Reading Confidence Intervals

Many t-test outputs include a 95% confidence interval for the difference between the two group means. This interval gives you a range of plausible values for the true difference. If you see “95% CI: 2.1 to 8.4,” it means you can be reasonably confident the real difference falls somewhere between 2.1 and 8.4 units.

The key thing to check is whether the interval includes zero. If zero falls inside the range (for example, “95% CI: -1.3 to 5.7”), the result is not statistically significant at the 0.05 level. Zero represents no difference, and since it’s a plausible value within your interval, you can’t rule it out. If zero falls outside the interval, the result is significant. This gives you the same information as the p-value but in a more informative format, because you can also see the range of likely effect sizes.

Three Types of T-Tests

The interpretation rules above apply to all t-tests, but the type of t-test determines what comparison is being made.

Independent (two-sample) t-test: Compares the averages of two separate, unrelated groups. Example: testing whether a new teaching method produces higher scores than the standard method, using two different classrooms.
Paired t-test: Compares two measurements from the same group. This is common in before-and-after designs, like measuring blood pressure before and after a medication. It also applies when subjects are naturally matched, such as comparing test scores between twins or spouses.
One-sample t-test: Compares a group’s average to a specific known value. Example: testing whether the average height of students at a school differs from the national average. A paired t-test is essentially a one-sample t-test performed on the differences within each pair.

Knowing which test was used helps you understand what the output is comparing, but the way you read the t-value, p-value, and confidence interval is the same across all three.

When T-Test Results May Be Unreliable

T-tests make several assumptions about your data, and when those assumptions are violated, the results can be misleading. The data should come from a random sample, follow a roughly normal (bell-shaped) distribution, and (for independent t-tests) the two groups should have similar amounts of variability. With large enough samples, the normality requirement becomes less important because of how averages behave mathematically. But with small samples, a heavily skewed distribution can produce unreliable p-values.

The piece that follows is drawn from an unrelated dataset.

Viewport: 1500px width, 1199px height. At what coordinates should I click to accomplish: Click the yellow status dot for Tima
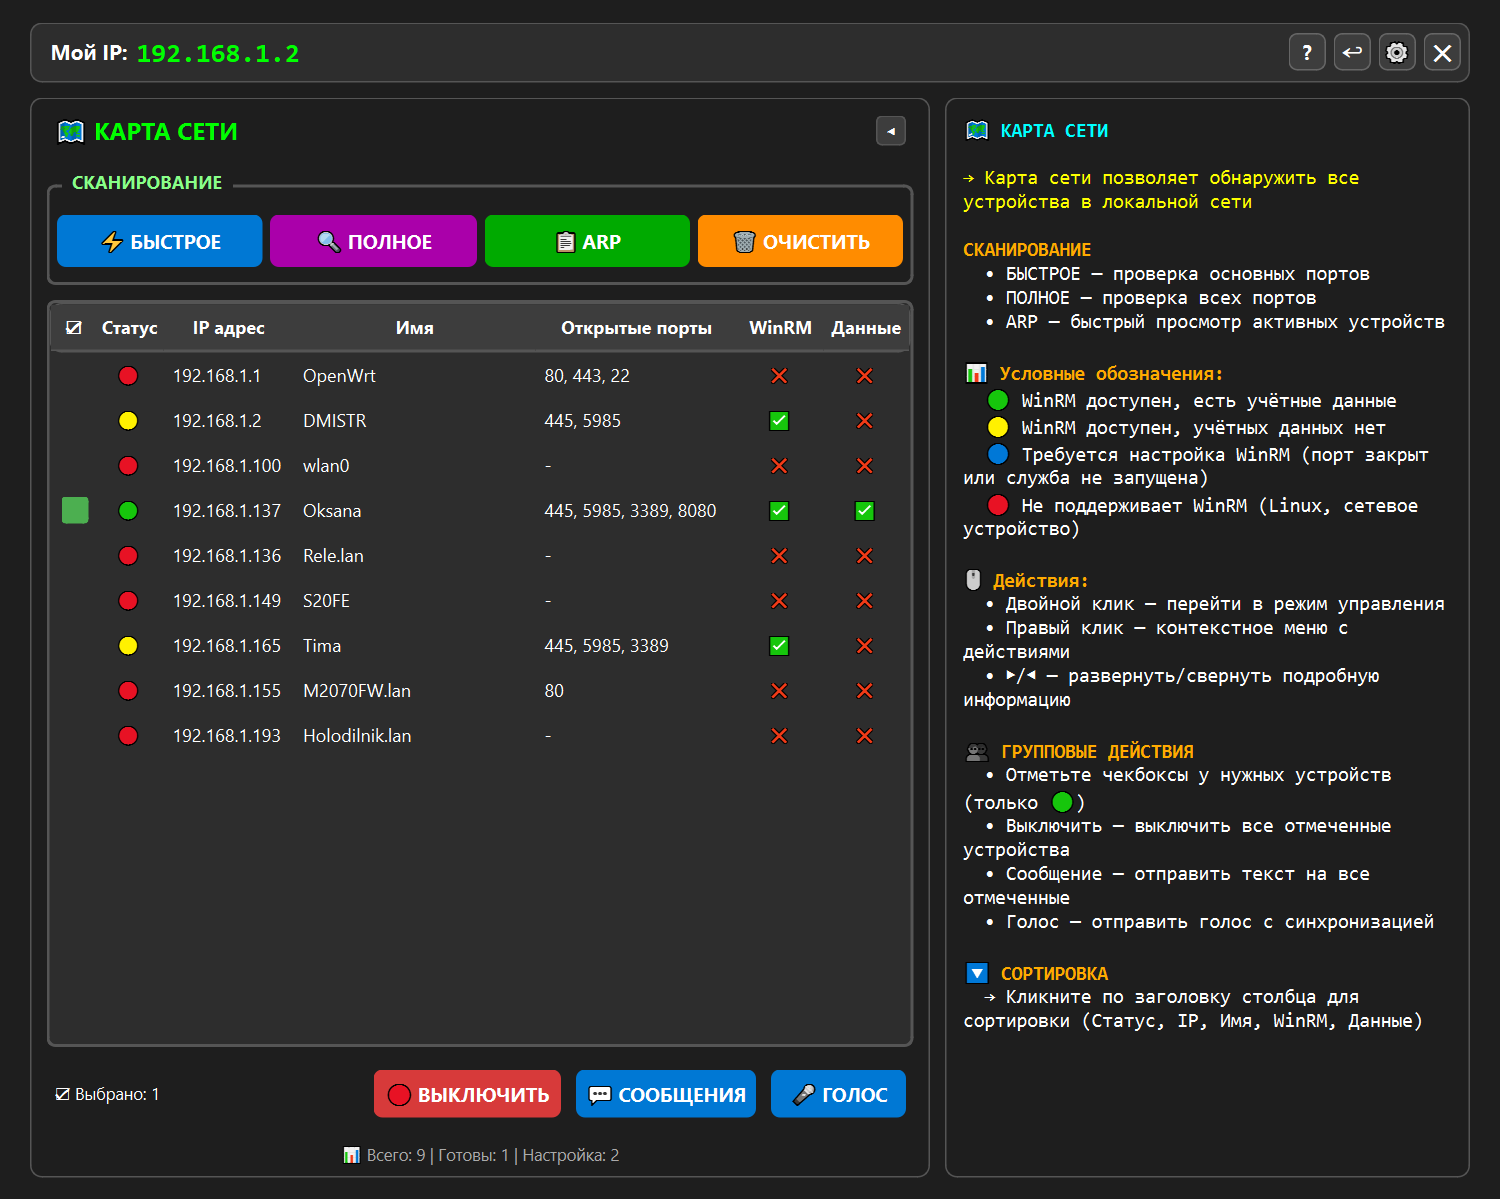point(128,646)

If your software output flags unequal variances (sometimes shown as Levene’s test), look for the adjusted version of the t-test, often labeled “equal variances not assumed” or “Welch’s t-test.” Most software provides both versions side by side.

Reading a T-Test in Practice

Here’s a step-by-step approach when you encounter t-test results, whether in software output or a journal article:

Identify the test type. Are two independent groups being compared, or is this a before-and-after comparison on the same subjects?
Check the mean difference. What is the actual gap between the groups, in real units? Does this difference seem meaningful for the context?
Look at the t-value. A larger absolute value means the difference is large relative to the noise in the data.
Check the p-value. Below 0.05 is conventionally significant, but treat it as a continuous measure of evidence rather than a binary verdict.
Examine the confidence interval. Does it include zero? How wide is it? A narrow interval means the estimate is precise. A wide interval means there’s a lot of uncertainty.
Look for effect size. A Cohen’s d of 0.5 or higher suggests the difference is meaningful in practical terms, not just statistically detectable.

The most common mistake in reading t-test results is treating a significant p-value as proof that the finding is important, or treating a non-significant p-value as proof that there’s no difference. Neither is true. A significant result with a tiny effect size may be trivial. A non-significant result from a small study may simply mean you didn’t have enough data to detect a real difference. The full picture comes from reading all the numbers together.